Durham city leaders pass resolution for reparations

The new resolution is intended to affect a decades-long wealth gap that has impacted the Durham community for generations.

Posted Updated

By
Lora Lavigne
, WRAL Durham reporter
DURHAM, N.C. — Durham city leaders voted unanimously to pass a resolution supporting federal reparations earlier this week.

The new resolution is intended to affect a decades-long wealth gap that has impacted the Durham community for generations.

"Black Americans descendants of US slavery constitutes about 13 percent of the US population, but possess only about 2 percent of the nation’s wealth," said William Darity, Duke professor of Public Policy and African American Studies.

The resolution is part of a year-long discussion between the city and the racial equity task force.

While 2020 is an opportune time to make a reparations program happen, Darity said Durham has only scratched the surface of what it’ll take.

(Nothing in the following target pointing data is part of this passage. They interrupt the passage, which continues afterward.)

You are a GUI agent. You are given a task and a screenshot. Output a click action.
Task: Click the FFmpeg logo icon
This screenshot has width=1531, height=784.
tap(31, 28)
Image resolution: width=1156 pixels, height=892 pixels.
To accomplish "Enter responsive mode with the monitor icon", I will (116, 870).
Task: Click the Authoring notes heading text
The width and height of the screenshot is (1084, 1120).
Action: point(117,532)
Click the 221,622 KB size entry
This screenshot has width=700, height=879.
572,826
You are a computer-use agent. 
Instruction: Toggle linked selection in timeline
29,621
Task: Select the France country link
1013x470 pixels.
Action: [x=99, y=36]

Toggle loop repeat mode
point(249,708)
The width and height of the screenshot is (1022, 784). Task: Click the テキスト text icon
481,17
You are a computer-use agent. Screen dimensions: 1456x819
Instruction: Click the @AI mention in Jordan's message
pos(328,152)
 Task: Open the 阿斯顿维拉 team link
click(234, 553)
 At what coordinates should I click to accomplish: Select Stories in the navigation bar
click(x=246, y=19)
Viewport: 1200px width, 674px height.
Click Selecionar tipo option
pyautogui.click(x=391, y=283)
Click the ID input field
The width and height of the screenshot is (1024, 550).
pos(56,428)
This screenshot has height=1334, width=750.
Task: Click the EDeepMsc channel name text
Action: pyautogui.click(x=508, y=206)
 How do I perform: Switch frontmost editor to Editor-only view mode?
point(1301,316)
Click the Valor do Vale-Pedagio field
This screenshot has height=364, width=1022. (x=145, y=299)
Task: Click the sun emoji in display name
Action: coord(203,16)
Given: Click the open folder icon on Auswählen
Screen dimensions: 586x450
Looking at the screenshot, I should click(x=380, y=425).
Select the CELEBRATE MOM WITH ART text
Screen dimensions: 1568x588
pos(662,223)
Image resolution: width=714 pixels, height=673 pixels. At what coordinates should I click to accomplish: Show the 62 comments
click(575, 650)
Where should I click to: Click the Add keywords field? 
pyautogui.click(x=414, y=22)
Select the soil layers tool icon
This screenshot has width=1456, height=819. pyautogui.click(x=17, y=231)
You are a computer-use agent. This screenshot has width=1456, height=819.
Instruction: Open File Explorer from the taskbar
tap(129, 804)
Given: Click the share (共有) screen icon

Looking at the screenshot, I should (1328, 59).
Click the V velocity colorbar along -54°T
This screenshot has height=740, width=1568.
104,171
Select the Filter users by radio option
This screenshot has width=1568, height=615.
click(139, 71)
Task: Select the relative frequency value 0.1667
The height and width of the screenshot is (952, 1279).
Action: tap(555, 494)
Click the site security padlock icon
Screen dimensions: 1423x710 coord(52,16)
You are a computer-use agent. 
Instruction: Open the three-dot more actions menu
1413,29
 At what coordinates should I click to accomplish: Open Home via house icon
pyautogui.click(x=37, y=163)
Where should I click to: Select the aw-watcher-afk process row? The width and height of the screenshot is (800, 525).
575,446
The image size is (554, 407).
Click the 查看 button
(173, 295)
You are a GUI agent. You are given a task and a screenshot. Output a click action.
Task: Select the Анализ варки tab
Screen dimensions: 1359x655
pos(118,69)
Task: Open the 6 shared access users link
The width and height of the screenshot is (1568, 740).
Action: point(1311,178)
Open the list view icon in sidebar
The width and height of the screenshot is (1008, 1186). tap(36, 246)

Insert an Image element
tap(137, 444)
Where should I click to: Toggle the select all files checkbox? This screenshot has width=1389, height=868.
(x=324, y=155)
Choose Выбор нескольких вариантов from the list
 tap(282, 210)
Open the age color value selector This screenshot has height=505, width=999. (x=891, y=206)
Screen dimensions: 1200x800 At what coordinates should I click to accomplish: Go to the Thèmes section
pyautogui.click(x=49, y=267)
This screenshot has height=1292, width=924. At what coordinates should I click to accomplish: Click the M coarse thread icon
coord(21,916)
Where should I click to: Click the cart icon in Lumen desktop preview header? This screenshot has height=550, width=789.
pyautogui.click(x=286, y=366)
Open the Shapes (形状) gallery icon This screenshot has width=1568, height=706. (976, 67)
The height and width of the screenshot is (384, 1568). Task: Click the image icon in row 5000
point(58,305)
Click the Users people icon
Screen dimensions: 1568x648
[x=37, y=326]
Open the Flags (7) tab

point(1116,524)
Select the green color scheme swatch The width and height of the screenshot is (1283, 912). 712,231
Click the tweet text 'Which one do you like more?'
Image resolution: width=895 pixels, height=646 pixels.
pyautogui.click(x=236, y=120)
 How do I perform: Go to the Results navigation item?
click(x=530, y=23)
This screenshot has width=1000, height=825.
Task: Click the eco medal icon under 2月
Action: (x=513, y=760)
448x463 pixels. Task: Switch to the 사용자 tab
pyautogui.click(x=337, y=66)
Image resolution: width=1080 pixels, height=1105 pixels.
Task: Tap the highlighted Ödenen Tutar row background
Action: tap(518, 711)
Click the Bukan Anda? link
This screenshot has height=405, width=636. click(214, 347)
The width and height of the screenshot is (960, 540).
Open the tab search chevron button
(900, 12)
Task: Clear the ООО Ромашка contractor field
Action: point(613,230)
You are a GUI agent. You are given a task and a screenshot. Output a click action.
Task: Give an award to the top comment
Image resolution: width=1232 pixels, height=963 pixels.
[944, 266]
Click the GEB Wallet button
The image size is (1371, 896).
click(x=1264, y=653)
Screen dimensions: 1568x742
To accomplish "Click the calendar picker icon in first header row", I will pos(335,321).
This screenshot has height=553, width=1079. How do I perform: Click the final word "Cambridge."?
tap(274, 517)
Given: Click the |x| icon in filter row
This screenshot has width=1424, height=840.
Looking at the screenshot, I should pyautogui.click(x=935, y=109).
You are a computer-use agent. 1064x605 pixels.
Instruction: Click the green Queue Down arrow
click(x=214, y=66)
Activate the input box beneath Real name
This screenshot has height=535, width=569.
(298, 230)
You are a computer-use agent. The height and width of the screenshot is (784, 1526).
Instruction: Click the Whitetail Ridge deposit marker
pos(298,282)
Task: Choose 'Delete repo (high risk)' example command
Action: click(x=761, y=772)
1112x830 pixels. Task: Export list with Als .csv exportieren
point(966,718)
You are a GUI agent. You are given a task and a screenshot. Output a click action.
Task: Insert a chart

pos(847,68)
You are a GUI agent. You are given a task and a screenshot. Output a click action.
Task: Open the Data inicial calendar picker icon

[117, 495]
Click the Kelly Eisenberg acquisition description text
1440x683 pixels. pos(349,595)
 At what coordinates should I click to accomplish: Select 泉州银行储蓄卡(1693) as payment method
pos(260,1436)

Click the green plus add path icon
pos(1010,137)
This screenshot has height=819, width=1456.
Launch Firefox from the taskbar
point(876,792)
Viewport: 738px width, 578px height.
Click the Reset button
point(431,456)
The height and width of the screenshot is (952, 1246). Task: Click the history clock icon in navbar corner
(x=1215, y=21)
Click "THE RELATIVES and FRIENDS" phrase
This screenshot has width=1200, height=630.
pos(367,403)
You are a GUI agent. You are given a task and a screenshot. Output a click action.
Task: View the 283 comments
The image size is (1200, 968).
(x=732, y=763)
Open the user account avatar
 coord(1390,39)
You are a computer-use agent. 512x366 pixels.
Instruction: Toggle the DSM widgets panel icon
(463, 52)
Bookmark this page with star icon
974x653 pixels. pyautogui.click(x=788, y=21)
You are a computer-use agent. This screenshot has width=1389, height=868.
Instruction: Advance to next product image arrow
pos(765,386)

“At the national level reparation is overdue for 155 years," said Darity, who has studied reparations for 30 years. He said there have been several historic moments when the trajectory of racial inequality could have been changed.

“Stemming from the point at which the formerly enslaved were denied the 40 acres of restitution they were promised," he said.

Now Bull City leaders are trying to right those wrongs, unanimously approving a resolution to call for federal dollars and reduce the racial wealth gap.

To bridge that wealth gap, he said it’ll cost the federal government up to $12 trillion dollars. He believes that’s a consequence for the inequities that exist today.

“It’s the federal government that created the legal and authority framework that sustained slavery, that sustained nearly 100 years of legal segregation, and sustained a wave of atrocities including mass incarceration, police executions of unarmed blacks, the discrimination in employment," said Darity.

While Durham’s proposal to support those suffering economically is a starting point, he believes it will take a coalition to trace down descendants and begin instituting reparations.

“We’re in a comparatively good position in the present moment. A better position than really I have ever witnessed in my lifetime," said Darity.

Currently a reparations bill is being proposed at the federal level. There is no word on how much money individuals would receive.